Suppose that the API is installed in a server which has a csv in its filesystem at path /home/ubuntu/2008_10k.csv. We can load the csv into a new dataset changing the attribute local_data to true:

curl --location --request POST 'https://···/api/v1/data/datasets' \
--header 'Content-Type: application/json' \
--header 'Authorization: Bearer XXXXXXXXXX' \
--data-raw '{
   "data": {
       "type": "gobierto_data-dataset_forms",
       "attributes": {
           "name": "Example 3",
           "table_name": "example_3_records",
           "data_path": "/home/ubuntu/2008_10k.csv",
           "local_data": true
       }
   }
}'

Update datasets

From a local file, replacing all content

If we want to load new data and regenerate the table this is the default behaviour of the update action. The endpoint is the same as used for show. If our dataset has example-3 slug:

curl --location --request PUT 'https://···/api/v1/data/datasets/example-3' \
--header 'Content-Type: application/json' \
--header 'Authorization: Bearer XXXXXXXXXX' \
--data-raw '{
    "data": {
        "type": "gobierto_data-dataset_forms",
        "attributes": {
            "data_path": "/home/ubuntu/2008_10k.csv",
            "local_data": true
        }
    }
}'

From a local file, appending content

Appends all content from the file to the table.

You have to set the attribute append to true (false by default).

This operation will raise an error if the schema of the CSV is not compatible with the previously existing data.

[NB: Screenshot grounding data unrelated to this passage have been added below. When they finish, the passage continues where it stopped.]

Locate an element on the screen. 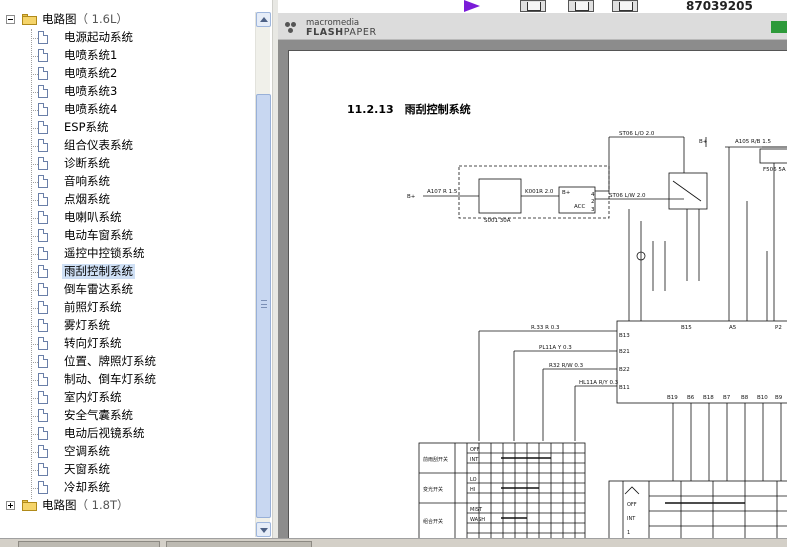  switch-row-wash: WASH is located at coordinates (478, 520).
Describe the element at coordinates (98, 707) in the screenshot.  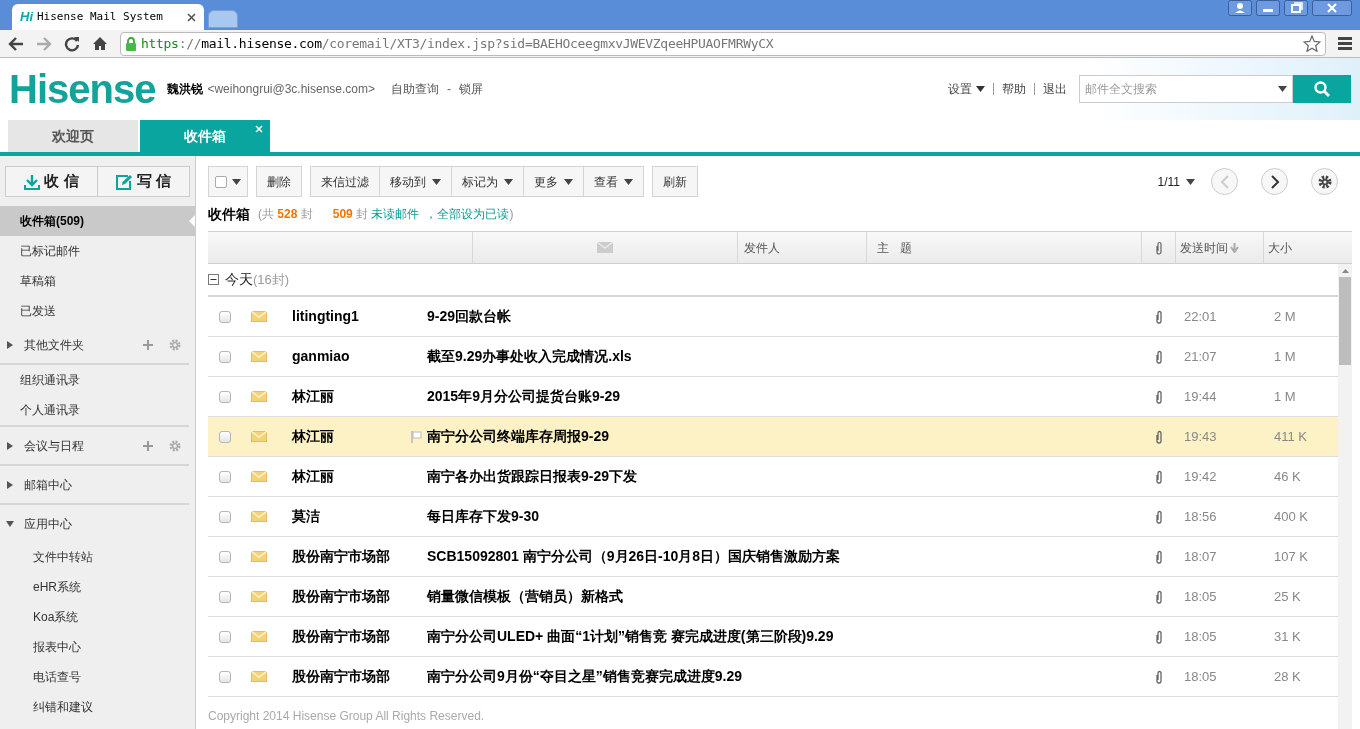
I see `app-item: 纠错和建议` at that location.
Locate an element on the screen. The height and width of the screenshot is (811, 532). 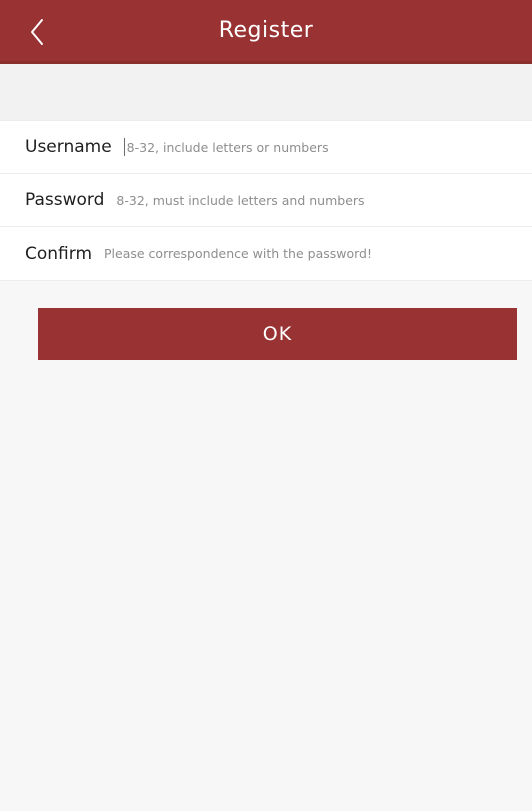
username-label: Username is located at coordinates (68, 147).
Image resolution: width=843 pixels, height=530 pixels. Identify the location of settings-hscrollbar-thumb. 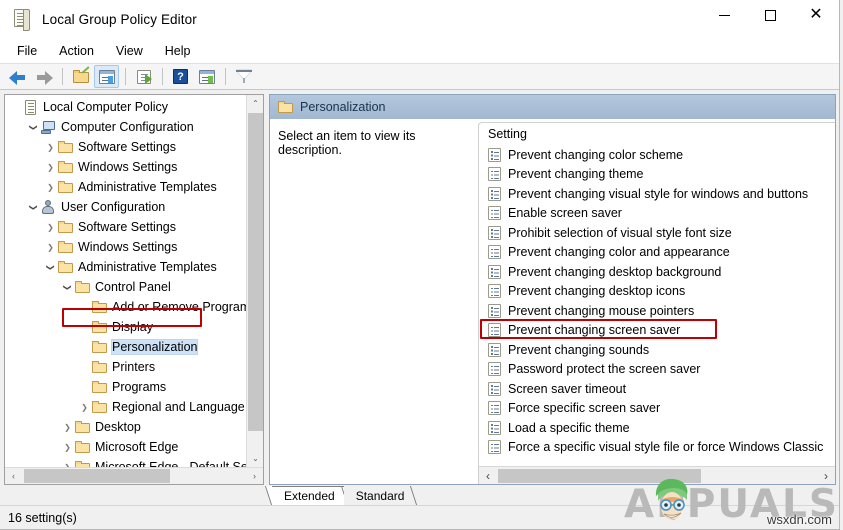
(600, 476).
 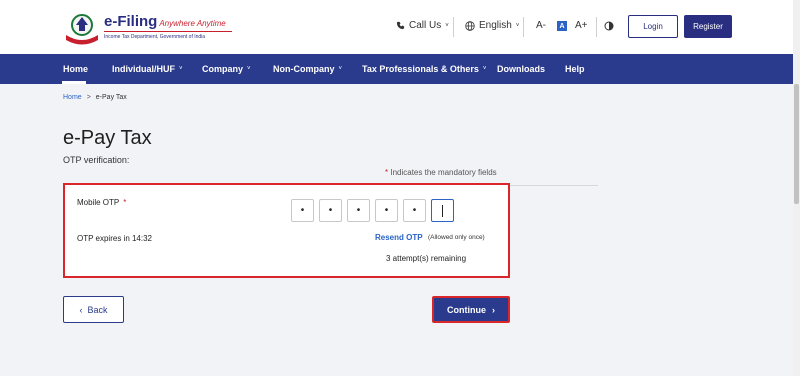 I want to click on breadcrumb: Home > e-Pay Tax, so click(x=95, y=98).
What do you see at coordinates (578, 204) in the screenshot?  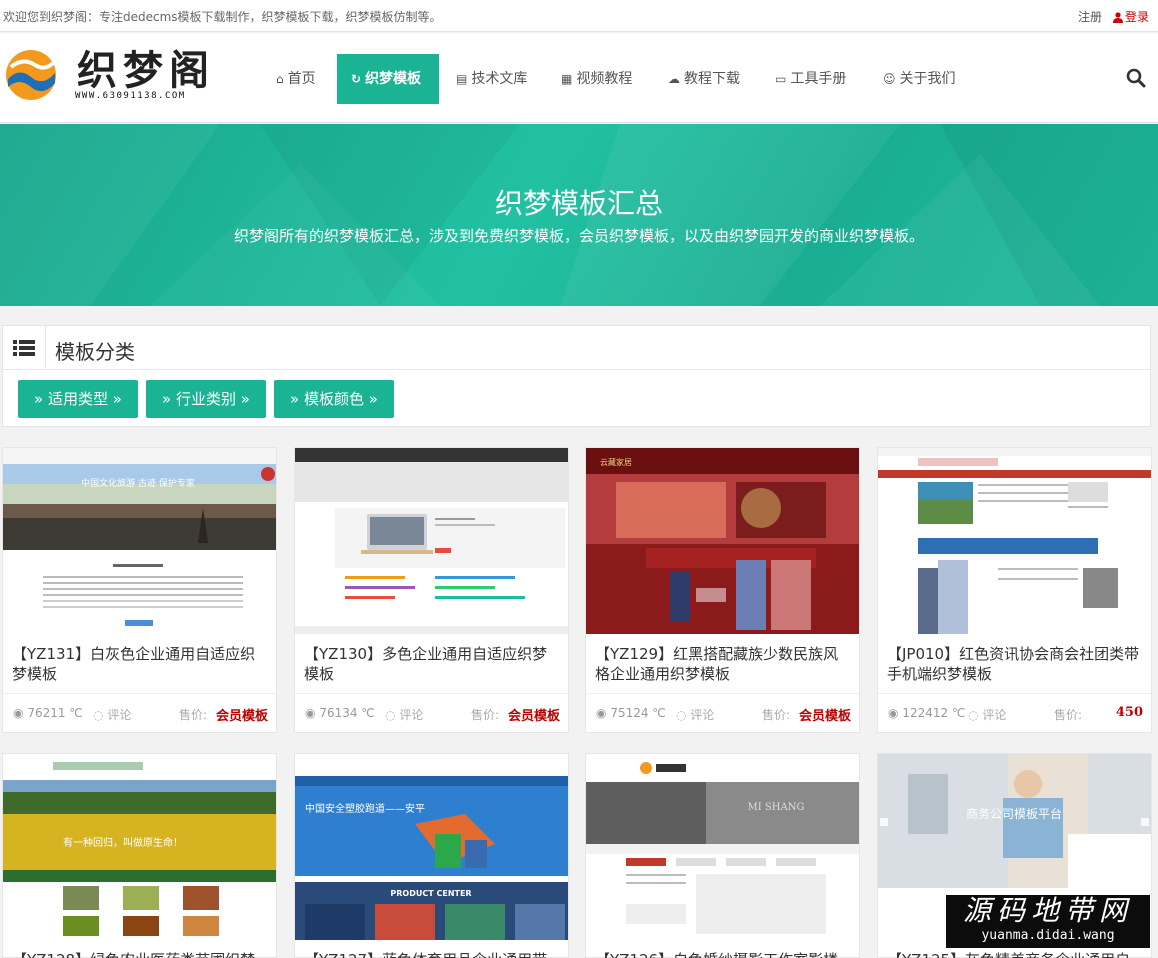 I see `hero-title: 织梦模板汇总` at bounding box center [578, 204].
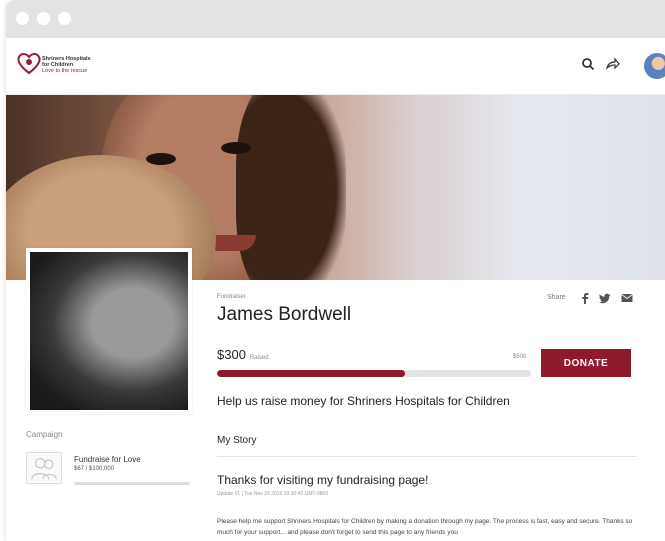 The image size is (665, 541). Describe the element at coordinates (65, 71) in the screenshot. I see `logo-tagline: Love to the rescue` at that location.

curl --location --request PUT 'https://···/api/v1/data/datasets/example-3' \
--header 'Content-Type: application/json' \
--header 'Authorization: Bearer XXXXXXXXXX' \
--data-raw '{
    "data": {
        "type": "gobierto_data-dataset_forms",
        "attributes": {
            "data_path": "/home/ubuntu/2008_100k.csv",
            "local_data": true,
            "append": true
        }
    }
}'

Using multipart/form-data

Create a dataset uploading a CSV using multipart/form-data

The multipart/form-data format allows us to upload CSVs an schema files directly. Suppose that there is a local CSV with path /local/path/file.csv. In this kind of request the same options of the previous examples can be sent under dataset[attribute_name], with the exception of data_path and local_data which not make sense in this context. The file location must be sent with dataset[data_file]:

curl --location --request POST 'https://···/api/v1/data/datasets' \
--header 'Authorization: Bearer XXXXXXXXXX' \
--header 'Content-Type: multipart/form-data' \
--form 'dataset[data_file]=@/local/path/file.csv' \
--form 'dataset[name]=Example 4' \
--form 'dataset[table_name]=example_4_records' \
--form 'dataset[slug]=example-4-slug' \
--form 'dataset[csv_separator]=,'

Update a dataset uploading a CSV and a schema file using multipart/form-data

Suppose that we have the schema in /local/path/schema.json and the data in /local/path/file.csv and we want to append data to the dataset of the previous example:

curl --location --request PUT 'https://mataro.gobierto.test/api/v1/data/datasets/example-5-superslug' \
--header 'Authorization: Bearer XXXXXXXXXX' \
--header 'Content-Type: multipart/form-data' \
--form 'dataset[data_file]=@/local/path/file.csv' \
--form 'dataset[schema_file]=@/local/path/schema.json' \
--form 'dataset[append]=true' \
--form 'dataset[csv_separator]=,'

The schema can also be passed as a string containing a JSON with dataset[schema]. If both dataset[schema_file] and dataset[schema] are sent, the second option is ignored and the schema is taken from the uploaded file.